Retype exactly what appears below from the line containing "657x414 pixels. Task: Select" down to the line containing "The image size is (1224, 802).", keeping both end lines. Do not include pictures.

═══ Data excerpts ═══

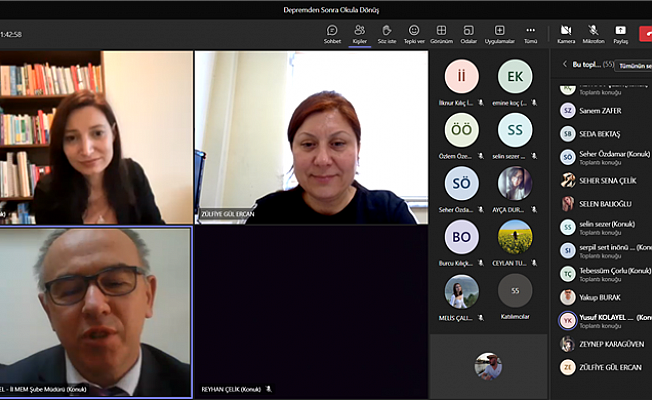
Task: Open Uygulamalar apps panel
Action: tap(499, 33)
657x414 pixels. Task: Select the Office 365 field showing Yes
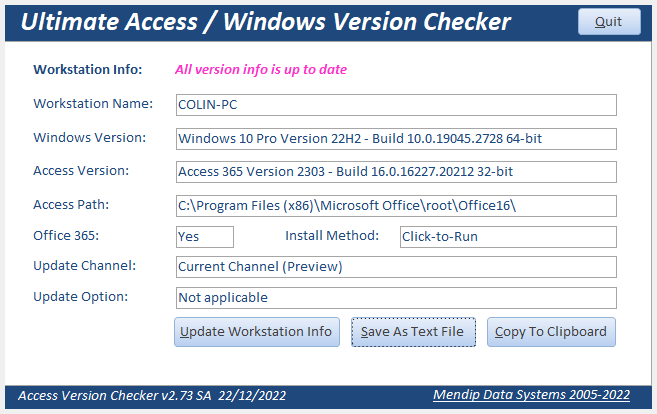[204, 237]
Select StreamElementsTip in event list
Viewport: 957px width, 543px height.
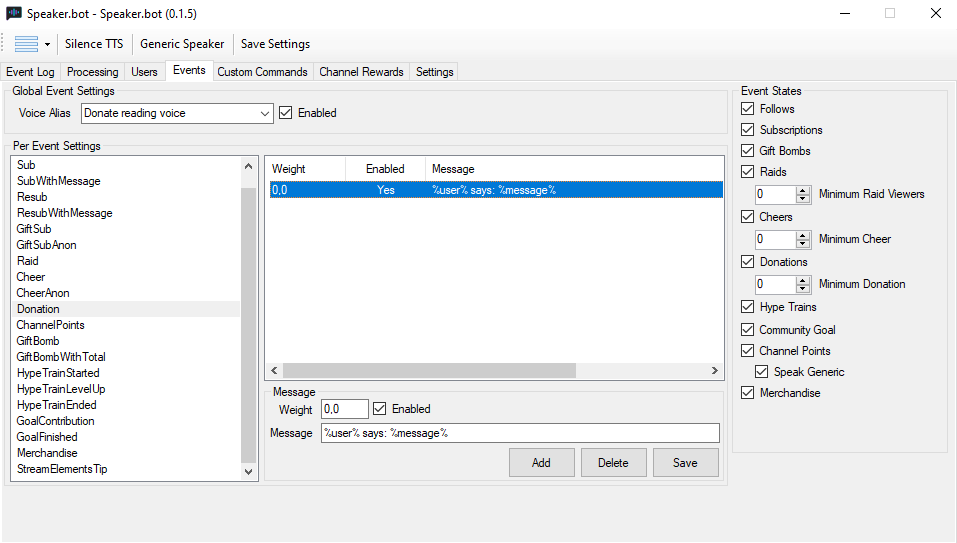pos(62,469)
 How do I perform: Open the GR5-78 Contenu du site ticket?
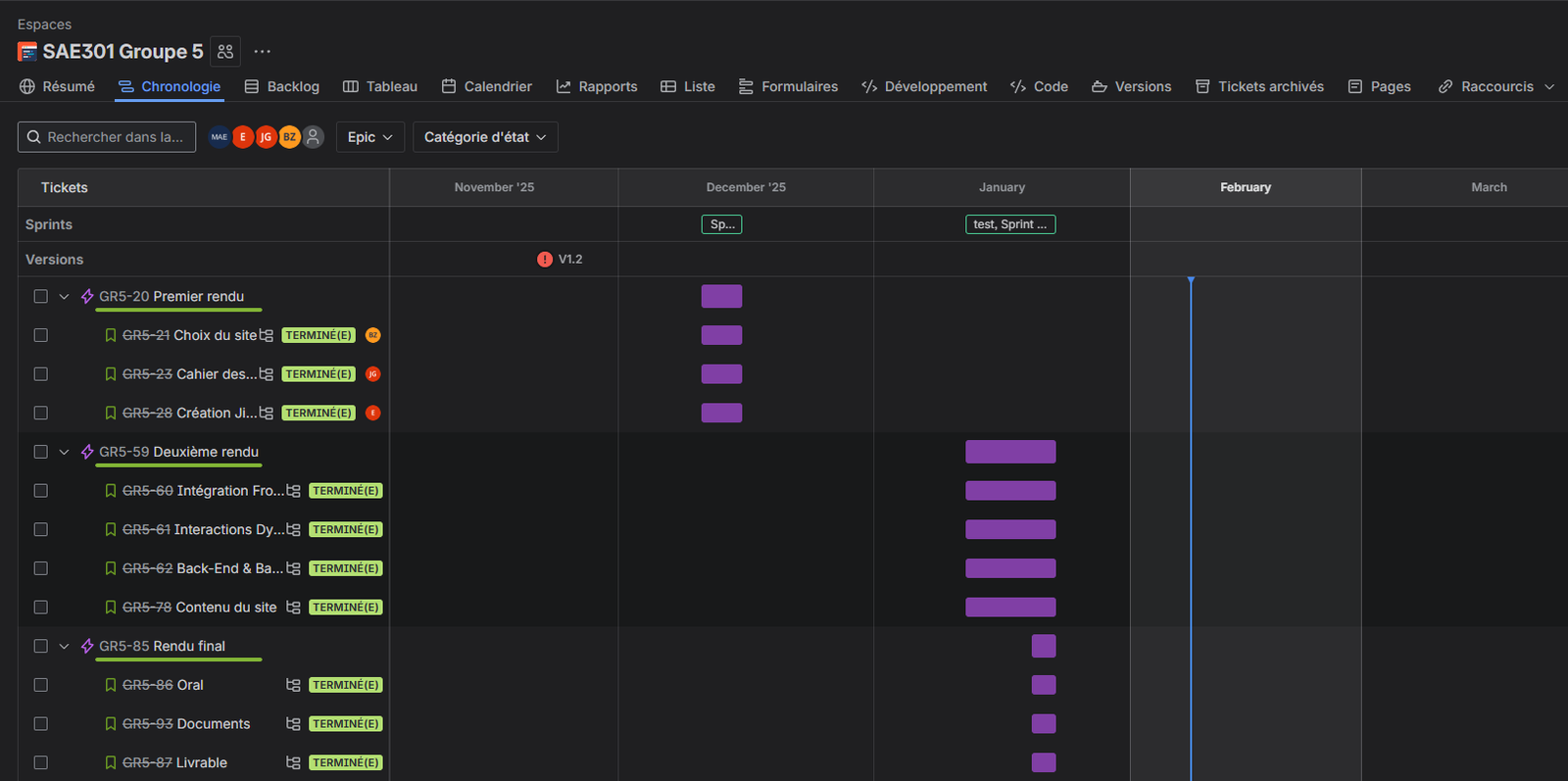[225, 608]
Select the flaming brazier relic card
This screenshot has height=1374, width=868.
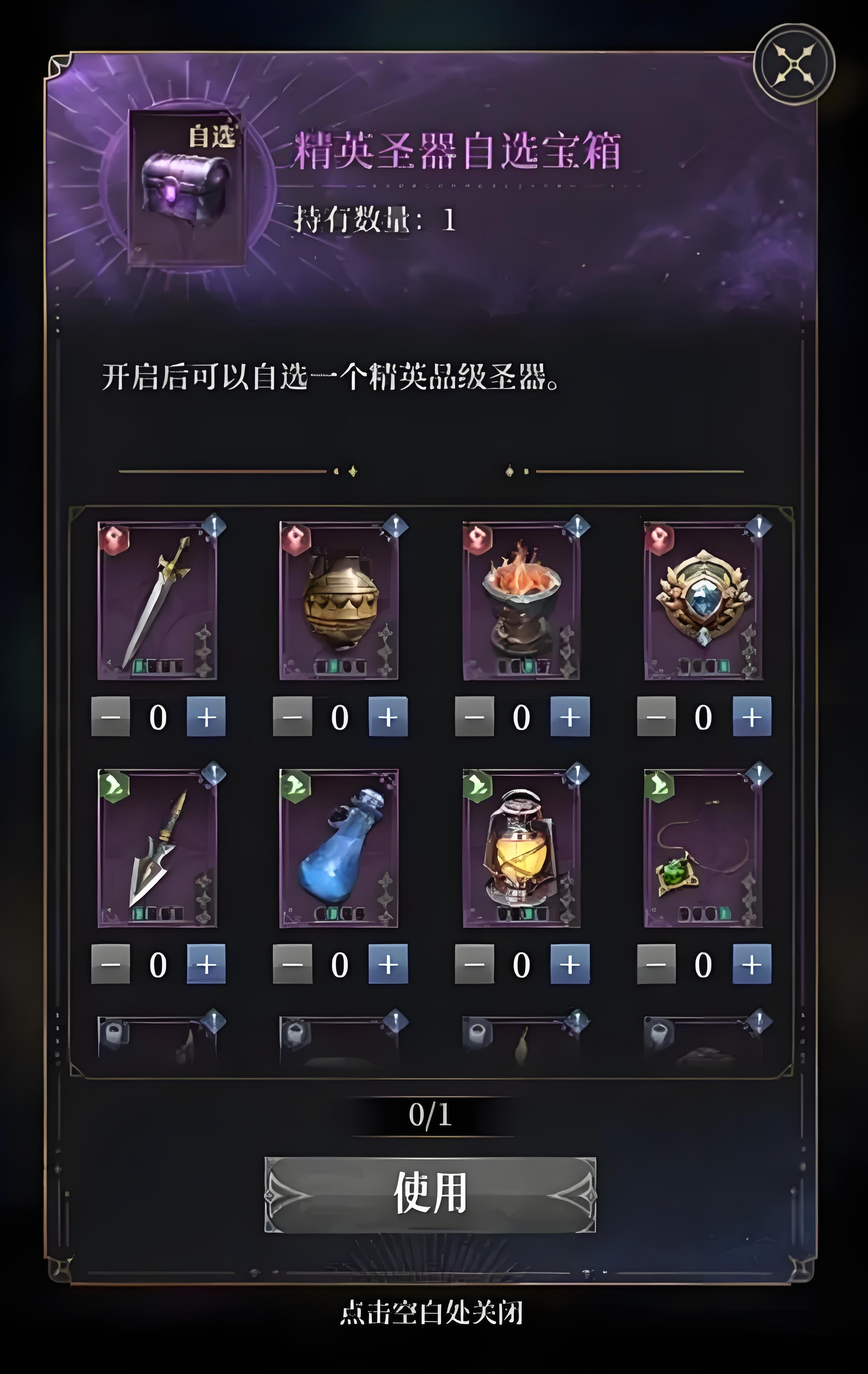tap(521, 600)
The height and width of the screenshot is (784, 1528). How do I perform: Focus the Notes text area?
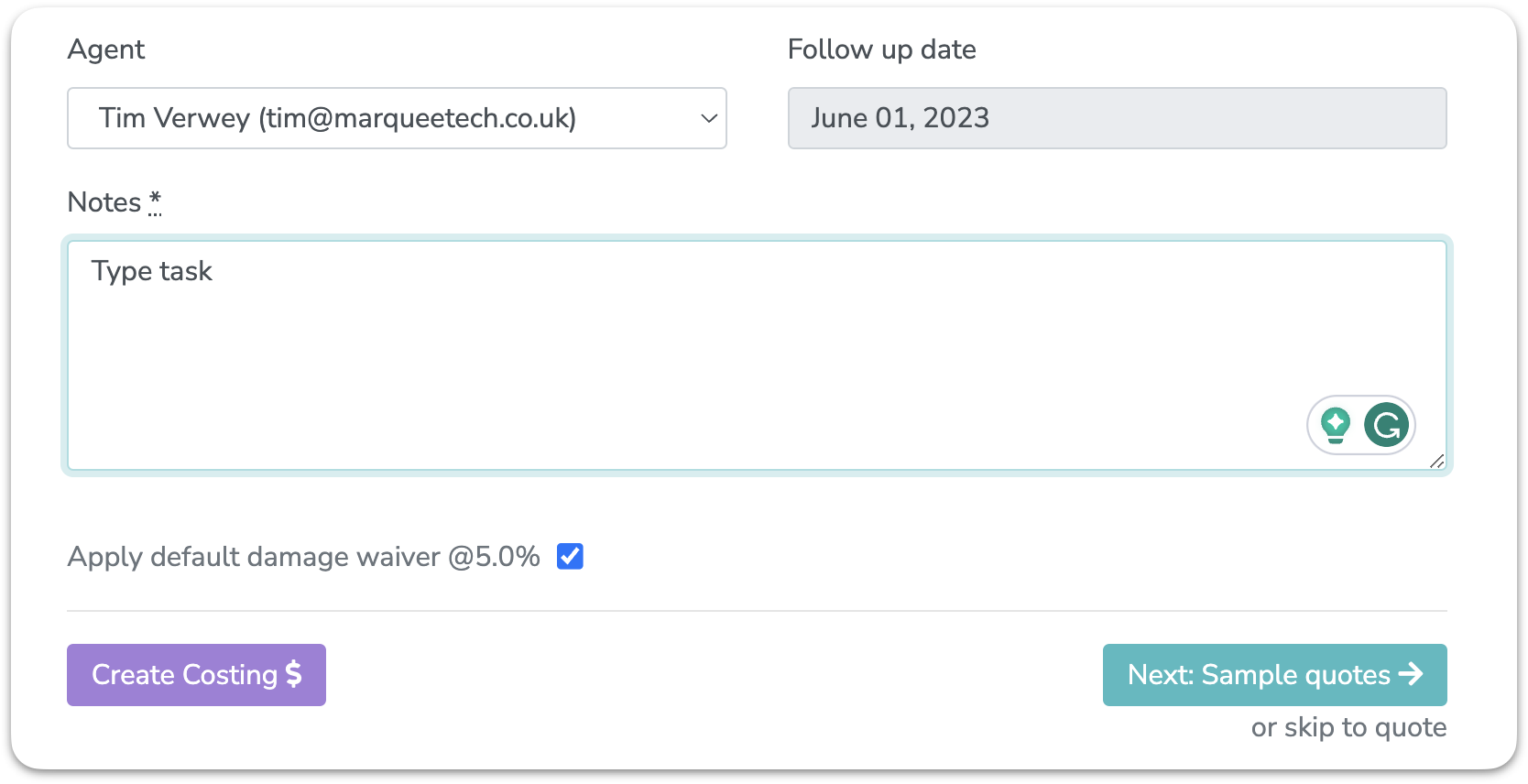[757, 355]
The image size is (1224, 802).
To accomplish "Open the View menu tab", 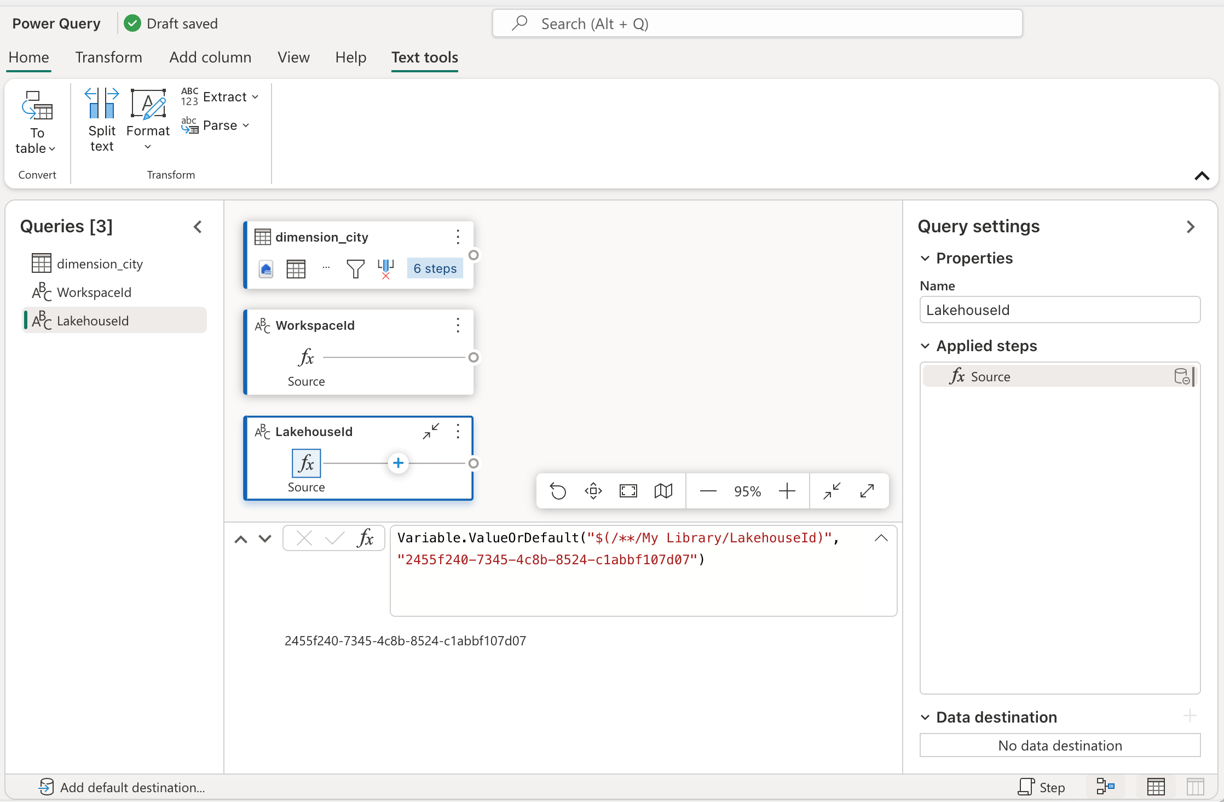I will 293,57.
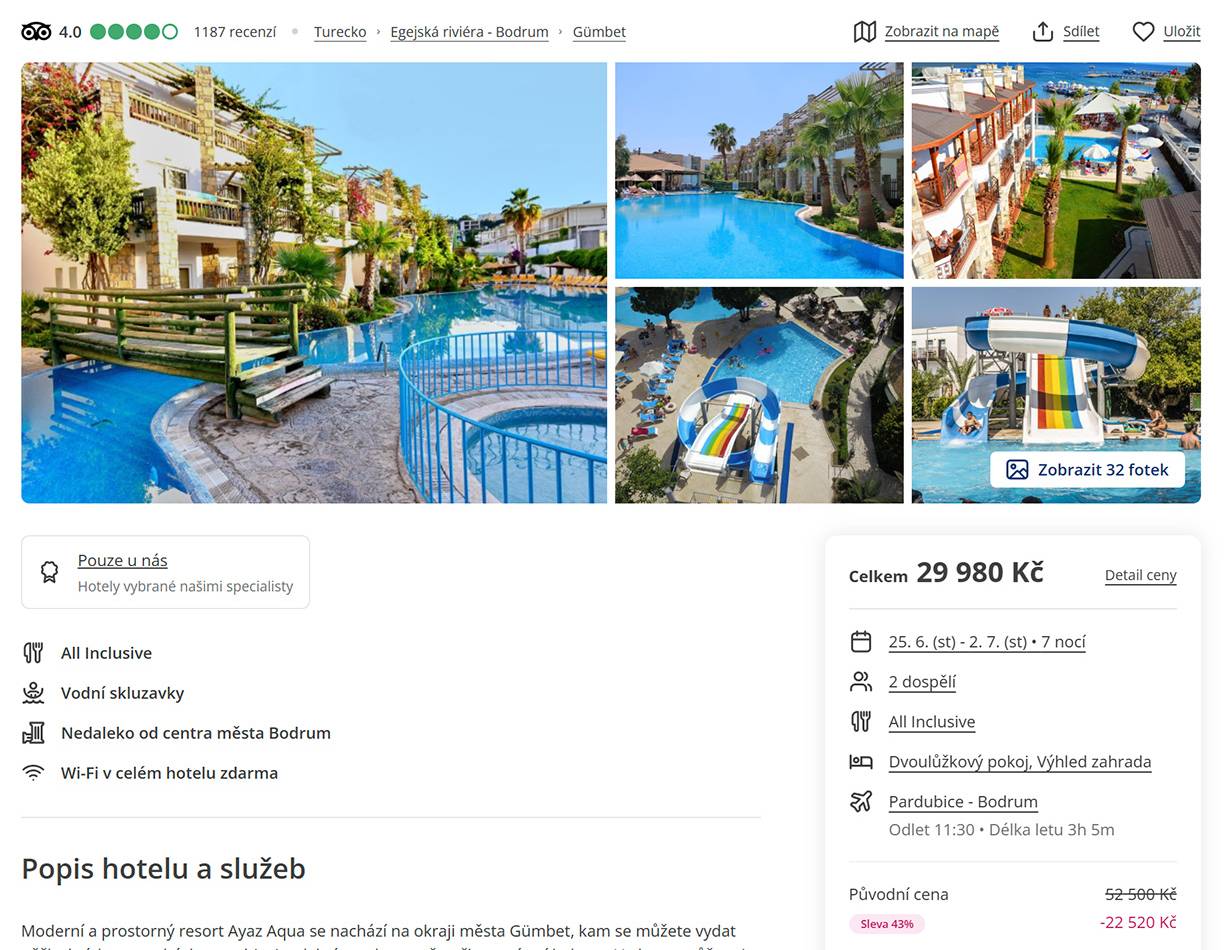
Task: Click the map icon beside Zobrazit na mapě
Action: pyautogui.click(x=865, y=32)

═══

■ **Result of this exercise**:
657x414 pixels. Task: Select the Office 365 field showing Yes
[204, 237]
Select StreamElementsTip in event list
Viewport: 957px width, 543px height.
pos(62,469)
 How do I perform: Open the GR5-78 Contenu du site ticket?
[225, 608]
Select the flaming brazier relic card
This screenshot has height=1374, width=868.
tap(521, 600)
The height and width of the screenshot is (784, 1528). How do I perform: Focus the Notes text area?
[757, 355]
The image size is (1224, 802).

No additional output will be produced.